- [EXERCISE]:
Continue the blog entry about forgetting keys and people, writing on from its final sentence.

— BEGIN EXCERPT TO READ —

Tuesday, March 28, 2006

Forgotten Keys

Some times I forget things. Sometimes I forget keys. Sometimes I forget credit cards and money. Sometimes I forget about people.

I saw someone yesterday that I desperately have been wanting to meet for about three years. Well, maybe not the whole three years, but close. The times where a meeting was not on my mind were few at first and then more and more as years washed and swashed on my tide dominated coastline. At first I wanted to run into him so desperately that I was truly in fear of spending a life of incarceration if I were to see him.

Blood would spill when our two universes crossed paths again. He was a chubby English major with soft scholastic features and a scraggly psuedo-intellectual beard. Destined for the halls of academia or the ivory tower of literaria, his destruction of my life, or at least the aspects of destruction I could lay at his feet, was probably an excercise in life experience. His life experience would bleed out from his lacerations in my fantastical meetings here and there.

— END EXCERPT TO READ —
— BEGIN DATASET EXTRACT —

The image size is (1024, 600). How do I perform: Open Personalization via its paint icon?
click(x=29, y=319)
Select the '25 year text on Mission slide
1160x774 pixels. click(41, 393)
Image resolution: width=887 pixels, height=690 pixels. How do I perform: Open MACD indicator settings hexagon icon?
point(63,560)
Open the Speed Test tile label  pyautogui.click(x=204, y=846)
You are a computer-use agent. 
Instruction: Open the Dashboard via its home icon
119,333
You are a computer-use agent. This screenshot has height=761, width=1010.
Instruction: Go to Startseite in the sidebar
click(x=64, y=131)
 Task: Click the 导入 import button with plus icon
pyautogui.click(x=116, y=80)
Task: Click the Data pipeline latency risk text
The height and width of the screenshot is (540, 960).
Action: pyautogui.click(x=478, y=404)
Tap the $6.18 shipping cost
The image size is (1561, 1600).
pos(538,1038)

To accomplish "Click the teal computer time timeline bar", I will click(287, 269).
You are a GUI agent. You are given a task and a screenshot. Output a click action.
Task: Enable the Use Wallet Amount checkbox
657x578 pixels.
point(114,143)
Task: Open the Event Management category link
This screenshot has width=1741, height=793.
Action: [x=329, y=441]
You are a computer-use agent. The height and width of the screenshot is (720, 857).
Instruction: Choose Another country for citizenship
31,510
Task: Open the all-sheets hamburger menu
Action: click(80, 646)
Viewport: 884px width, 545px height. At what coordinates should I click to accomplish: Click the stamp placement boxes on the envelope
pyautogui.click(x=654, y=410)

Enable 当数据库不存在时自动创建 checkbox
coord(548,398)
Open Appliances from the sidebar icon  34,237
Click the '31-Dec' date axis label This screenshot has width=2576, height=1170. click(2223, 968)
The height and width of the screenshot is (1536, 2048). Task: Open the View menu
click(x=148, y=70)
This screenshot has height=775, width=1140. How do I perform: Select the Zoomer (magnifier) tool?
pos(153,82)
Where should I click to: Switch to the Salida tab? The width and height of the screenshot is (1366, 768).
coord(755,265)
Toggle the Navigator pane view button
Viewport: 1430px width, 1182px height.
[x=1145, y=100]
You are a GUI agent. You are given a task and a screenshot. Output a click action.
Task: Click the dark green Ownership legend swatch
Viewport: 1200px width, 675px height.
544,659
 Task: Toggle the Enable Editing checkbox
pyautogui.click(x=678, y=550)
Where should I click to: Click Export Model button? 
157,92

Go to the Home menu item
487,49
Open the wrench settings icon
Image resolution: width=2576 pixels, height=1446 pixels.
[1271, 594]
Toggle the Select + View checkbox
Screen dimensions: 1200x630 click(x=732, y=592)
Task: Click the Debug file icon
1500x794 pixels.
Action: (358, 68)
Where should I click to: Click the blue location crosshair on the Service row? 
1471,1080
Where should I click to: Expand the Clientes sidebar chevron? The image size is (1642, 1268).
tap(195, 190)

— END DATASET EXTRACT —

- [RESPONSE TO THE TASK]:
I only ran into him once in the time since his transgression onto my life's shore. The rage I felt at just seeing him made me flush red and my muscles pump in anticipation of justice being meeted out in the most respectable way possible: good old fashioned beating of an ass. Luckily for him and, honeslty, me our meeting place was in the venue of a church service. There is no way I could ever spill another's blood in a church. After the service, I walked up to his small podium where his drum set was partitioned off from the rest of the stage and took his drum sticks from his hand. He had a look of intense and terrible fear written all over his soft face. After a brief discussion of the things I wanted to do to him, I left the church house, never to return.

Today, I sat at a bar drinking a beer and watching Swedish curling. I sat transfixed by this sport on the small TV. My mind's upper functions were rationalizing radical numbers in denominators while my hands followed along on my lined notebook paper. My baser aspects of mind were wholly taken by men with stones and brooms. The beer was no help. After a particularly good toss, a voice caught my full and undivided attention. Nasally, a little on the lispy side, a touch of over pronunciation borne of compensating over confidence. I knew it, but my beer and algebra soaked mind would not come back to me and name the owner. I looked over at him as he looked at me. It was in the eyes that I saw the identity of the talker printed out clearly on his face. He lost his intelligent, pretentious edge and became the scared little boy who I had come to know. He said nothing, and a crushing apathy kept me from pushing the subject that should have been silently heating up the air between us. He simply got up from his stool and left.

I sat watching curling. My thoughts completely divorced from the frozen shuffleboard and the pencil heiroglyphs on my page, I sat and tried to remember what I thought at one time I would never forget.

Jim? No.

James? No.

Jeremy? Might be. No.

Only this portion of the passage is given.